One issue which future studies by McDonagh could explore more fully is whether when a woman consents to remain pregnant, if the personhood of the fetus were granted and accepted, would the pregnant woman then come under heightened state surveillance and control concerning her health and behavior as it might affect that fetus? If a woman chooses to remain pregnant, in other words, under a system where the fetus is seen as a "person" with the rights and responsibilities of personhood (thereby justifying abortion because no person can intrude on another person's bodily integrity without consent), would that woman's tobacco, alcohol, or drug (legal and illegal) use be legitimately monitored by the state, and her behavior sanctioned and controlled through the state's interest in protecting the health of the fetus/person. McDonagh recognizes that these situations require the highest scrutiny of the courts (p. 182). The implications, however, this might have on the born person/woman's rights could be troubling for scholars and policy makers trying to situate women's rights during consented to pregnancies. Given McDonagh's requirement of state assistance to a woman whose pregnancy does not have her consent, one consequence might be that states would be obligated to truly help women consenting to continue a pregnancy, instead of only sanction them, if they are addicted to drugs, tobacco, or other harmful substances. Given our present political climate, though, it is unlikely the obligation to assist and affirm women's health would be implemented and fully funded, however, the authority to sanction would most likely be readily used.
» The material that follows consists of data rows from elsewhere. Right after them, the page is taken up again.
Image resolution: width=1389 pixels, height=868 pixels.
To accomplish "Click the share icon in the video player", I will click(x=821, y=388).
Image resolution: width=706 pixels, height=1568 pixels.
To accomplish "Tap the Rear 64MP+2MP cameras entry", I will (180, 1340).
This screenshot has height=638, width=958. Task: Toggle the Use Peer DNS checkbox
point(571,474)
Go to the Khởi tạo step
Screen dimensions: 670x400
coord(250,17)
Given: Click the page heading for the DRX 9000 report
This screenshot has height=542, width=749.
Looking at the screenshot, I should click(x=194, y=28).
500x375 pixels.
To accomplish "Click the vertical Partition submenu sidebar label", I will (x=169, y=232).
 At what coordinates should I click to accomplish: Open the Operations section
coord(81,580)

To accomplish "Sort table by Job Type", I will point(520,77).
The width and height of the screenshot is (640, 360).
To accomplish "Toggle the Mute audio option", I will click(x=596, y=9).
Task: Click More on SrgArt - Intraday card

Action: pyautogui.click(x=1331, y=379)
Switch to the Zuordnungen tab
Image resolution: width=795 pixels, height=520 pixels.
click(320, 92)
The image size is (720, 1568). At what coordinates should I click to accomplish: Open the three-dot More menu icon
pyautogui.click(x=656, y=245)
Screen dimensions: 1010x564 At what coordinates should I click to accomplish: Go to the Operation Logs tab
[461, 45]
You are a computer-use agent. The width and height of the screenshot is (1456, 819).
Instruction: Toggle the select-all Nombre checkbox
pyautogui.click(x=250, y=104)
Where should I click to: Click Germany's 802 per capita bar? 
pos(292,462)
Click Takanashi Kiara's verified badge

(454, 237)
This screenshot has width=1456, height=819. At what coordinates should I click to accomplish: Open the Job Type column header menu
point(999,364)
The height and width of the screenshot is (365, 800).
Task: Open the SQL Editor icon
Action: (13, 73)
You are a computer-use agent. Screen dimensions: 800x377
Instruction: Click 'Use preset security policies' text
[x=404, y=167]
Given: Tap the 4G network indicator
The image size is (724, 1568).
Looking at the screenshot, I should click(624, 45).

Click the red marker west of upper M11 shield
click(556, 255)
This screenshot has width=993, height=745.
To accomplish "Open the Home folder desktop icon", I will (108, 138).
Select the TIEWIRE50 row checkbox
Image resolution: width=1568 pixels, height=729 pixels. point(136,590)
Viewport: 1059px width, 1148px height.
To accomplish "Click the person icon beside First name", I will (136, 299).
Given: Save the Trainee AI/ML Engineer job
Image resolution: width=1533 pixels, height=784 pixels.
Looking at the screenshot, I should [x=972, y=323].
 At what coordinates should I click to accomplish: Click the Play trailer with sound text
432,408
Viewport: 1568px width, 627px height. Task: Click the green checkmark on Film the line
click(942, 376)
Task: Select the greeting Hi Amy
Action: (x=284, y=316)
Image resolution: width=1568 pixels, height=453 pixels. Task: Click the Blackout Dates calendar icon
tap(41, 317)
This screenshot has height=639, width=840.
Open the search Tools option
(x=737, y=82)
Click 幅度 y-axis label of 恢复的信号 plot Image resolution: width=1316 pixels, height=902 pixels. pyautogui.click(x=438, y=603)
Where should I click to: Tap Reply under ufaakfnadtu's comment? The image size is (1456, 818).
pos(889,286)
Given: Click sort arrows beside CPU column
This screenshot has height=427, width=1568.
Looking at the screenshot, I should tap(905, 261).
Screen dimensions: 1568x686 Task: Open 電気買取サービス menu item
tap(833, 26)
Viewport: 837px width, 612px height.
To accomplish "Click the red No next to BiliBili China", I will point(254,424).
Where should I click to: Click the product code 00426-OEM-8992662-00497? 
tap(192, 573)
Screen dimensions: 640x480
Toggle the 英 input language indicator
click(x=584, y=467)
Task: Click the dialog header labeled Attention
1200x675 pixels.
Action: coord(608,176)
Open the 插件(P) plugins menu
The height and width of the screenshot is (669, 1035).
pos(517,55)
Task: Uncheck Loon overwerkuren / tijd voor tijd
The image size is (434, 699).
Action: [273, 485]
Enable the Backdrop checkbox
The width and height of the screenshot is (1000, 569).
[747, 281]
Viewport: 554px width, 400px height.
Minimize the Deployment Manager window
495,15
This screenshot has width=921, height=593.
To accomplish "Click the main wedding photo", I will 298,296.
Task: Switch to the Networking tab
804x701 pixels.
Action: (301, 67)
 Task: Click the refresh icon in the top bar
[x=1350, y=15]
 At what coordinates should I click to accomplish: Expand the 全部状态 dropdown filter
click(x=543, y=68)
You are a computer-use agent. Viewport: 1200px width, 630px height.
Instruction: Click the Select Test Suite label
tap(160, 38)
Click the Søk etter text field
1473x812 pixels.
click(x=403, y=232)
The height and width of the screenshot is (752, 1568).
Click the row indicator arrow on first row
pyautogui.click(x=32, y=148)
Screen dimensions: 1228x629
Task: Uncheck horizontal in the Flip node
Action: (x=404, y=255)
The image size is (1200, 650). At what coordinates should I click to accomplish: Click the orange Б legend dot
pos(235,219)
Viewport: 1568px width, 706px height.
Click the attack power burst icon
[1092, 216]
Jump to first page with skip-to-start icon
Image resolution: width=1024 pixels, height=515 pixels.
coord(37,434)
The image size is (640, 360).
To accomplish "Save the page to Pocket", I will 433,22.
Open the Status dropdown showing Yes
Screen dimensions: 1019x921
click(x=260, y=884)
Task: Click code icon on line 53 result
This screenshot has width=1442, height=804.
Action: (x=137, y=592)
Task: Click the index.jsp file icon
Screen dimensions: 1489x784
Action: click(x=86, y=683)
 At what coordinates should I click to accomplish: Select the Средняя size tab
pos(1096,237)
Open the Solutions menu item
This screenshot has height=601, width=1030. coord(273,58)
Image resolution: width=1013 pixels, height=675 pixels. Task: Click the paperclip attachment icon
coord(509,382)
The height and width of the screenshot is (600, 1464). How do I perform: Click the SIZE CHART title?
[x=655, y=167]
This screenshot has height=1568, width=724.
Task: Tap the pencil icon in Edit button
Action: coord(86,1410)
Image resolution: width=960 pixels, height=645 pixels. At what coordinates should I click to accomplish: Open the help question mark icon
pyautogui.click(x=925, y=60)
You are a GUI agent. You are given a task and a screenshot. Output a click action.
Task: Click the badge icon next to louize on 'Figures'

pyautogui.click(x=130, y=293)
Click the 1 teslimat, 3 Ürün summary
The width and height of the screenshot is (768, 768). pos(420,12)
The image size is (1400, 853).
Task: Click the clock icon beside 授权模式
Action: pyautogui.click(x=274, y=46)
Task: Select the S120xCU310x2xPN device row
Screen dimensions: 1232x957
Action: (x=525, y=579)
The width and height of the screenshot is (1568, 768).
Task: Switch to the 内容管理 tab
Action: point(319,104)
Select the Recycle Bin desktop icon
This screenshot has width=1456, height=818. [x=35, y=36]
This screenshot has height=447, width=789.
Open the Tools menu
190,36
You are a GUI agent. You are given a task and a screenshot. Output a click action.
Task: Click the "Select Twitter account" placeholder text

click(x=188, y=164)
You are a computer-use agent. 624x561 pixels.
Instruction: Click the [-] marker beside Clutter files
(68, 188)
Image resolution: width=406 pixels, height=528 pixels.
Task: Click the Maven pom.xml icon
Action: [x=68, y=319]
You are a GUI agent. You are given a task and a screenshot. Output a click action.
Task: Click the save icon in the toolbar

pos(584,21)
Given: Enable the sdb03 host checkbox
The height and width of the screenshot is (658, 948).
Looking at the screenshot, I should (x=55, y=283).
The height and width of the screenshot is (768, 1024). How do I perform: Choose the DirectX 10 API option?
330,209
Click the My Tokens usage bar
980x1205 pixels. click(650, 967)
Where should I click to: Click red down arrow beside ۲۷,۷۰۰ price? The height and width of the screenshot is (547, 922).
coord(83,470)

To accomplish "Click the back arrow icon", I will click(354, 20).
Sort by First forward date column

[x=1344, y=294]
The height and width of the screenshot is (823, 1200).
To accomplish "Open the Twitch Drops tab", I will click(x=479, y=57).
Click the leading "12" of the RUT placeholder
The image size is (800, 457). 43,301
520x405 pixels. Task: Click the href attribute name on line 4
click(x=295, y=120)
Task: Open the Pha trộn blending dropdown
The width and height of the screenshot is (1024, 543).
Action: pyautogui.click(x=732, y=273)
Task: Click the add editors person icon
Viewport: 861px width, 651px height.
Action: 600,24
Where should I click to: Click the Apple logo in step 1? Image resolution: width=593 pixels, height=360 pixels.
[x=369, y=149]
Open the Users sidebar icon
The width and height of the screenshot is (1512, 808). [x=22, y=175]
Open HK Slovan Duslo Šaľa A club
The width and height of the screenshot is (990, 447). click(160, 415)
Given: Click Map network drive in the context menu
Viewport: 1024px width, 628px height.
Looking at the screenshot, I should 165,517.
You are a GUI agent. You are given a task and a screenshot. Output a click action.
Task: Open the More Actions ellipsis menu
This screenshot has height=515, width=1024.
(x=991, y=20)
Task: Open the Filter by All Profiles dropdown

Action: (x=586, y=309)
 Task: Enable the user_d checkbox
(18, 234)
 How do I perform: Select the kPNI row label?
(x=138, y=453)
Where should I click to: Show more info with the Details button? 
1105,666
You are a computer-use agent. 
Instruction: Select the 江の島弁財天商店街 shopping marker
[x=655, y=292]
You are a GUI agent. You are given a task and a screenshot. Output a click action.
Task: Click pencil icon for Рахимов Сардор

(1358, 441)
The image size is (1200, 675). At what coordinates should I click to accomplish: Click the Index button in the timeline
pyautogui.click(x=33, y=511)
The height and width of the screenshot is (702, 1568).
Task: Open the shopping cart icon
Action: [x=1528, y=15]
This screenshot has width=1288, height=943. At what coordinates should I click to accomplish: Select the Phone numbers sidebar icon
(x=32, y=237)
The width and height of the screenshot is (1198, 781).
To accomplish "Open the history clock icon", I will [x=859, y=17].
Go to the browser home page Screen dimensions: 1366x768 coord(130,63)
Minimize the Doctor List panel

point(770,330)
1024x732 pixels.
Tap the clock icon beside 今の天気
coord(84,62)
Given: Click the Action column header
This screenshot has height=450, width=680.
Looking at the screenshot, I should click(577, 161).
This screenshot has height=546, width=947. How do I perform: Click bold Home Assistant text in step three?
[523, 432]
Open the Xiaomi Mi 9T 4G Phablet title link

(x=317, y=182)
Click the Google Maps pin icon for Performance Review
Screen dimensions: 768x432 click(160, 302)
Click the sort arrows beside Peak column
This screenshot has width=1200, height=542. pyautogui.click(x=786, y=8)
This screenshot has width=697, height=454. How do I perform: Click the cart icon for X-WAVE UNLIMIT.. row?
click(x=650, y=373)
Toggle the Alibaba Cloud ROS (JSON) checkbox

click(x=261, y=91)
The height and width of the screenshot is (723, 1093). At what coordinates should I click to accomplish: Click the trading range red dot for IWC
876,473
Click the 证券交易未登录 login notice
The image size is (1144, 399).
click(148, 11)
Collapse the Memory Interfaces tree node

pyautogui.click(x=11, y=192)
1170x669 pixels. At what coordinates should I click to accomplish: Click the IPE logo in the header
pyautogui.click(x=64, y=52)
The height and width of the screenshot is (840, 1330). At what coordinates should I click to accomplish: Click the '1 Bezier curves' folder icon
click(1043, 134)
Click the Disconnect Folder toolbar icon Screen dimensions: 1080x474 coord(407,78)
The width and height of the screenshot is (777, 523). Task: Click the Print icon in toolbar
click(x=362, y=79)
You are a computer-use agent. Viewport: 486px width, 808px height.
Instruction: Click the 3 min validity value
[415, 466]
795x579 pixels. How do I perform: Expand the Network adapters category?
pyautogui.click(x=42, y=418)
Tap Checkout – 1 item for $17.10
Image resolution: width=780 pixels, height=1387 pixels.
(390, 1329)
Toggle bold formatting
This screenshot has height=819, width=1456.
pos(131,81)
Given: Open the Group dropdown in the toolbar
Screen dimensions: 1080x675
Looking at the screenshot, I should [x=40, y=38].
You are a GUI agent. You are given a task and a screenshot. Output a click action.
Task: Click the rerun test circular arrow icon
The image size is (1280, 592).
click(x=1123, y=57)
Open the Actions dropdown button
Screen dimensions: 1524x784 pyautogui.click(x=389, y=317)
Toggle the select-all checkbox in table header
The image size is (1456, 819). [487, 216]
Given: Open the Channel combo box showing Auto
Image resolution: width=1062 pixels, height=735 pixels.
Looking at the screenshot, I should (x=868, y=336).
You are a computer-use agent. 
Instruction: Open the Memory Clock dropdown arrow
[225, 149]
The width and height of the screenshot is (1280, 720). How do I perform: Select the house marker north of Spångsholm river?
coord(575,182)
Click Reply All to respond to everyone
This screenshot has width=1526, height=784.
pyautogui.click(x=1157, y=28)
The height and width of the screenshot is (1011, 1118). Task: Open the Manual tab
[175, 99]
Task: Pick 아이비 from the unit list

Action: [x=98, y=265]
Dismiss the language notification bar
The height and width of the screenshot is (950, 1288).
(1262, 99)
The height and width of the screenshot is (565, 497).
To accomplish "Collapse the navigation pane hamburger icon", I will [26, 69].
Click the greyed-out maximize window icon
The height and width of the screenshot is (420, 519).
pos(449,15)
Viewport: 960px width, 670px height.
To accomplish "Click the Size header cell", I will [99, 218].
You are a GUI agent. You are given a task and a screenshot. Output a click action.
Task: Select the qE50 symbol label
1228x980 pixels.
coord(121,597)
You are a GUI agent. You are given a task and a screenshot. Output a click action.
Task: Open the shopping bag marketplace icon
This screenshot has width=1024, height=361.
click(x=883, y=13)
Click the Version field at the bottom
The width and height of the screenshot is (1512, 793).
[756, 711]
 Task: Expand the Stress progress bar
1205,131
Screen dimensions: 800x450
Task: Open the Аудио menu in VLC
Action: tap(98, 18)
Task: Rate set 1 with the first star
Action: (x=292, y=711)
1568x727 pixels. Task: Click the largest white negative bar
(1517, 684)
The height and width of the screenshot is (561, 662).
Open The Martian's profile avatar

The layered, compelling logic of McDonagh's thesis, the extensive documentation and research supporting each step of her argument, and the politically powerful implications of extending hallowed, established legal rights to the situation of a pregnancy not consented to, makes this book of utmost importance to anyone thinking about women's rights, reproductive and privacy laws, and government obligations to assist women negotiating their reproductive decisions. Future scholars, litigants in abortion cases and policy makers shaping reproductive laws should incorporate and address the evidence, precedents, legal principals, and consequences of McDonagh's logically presented and compelling conceptual shift which can reframe abortion debates.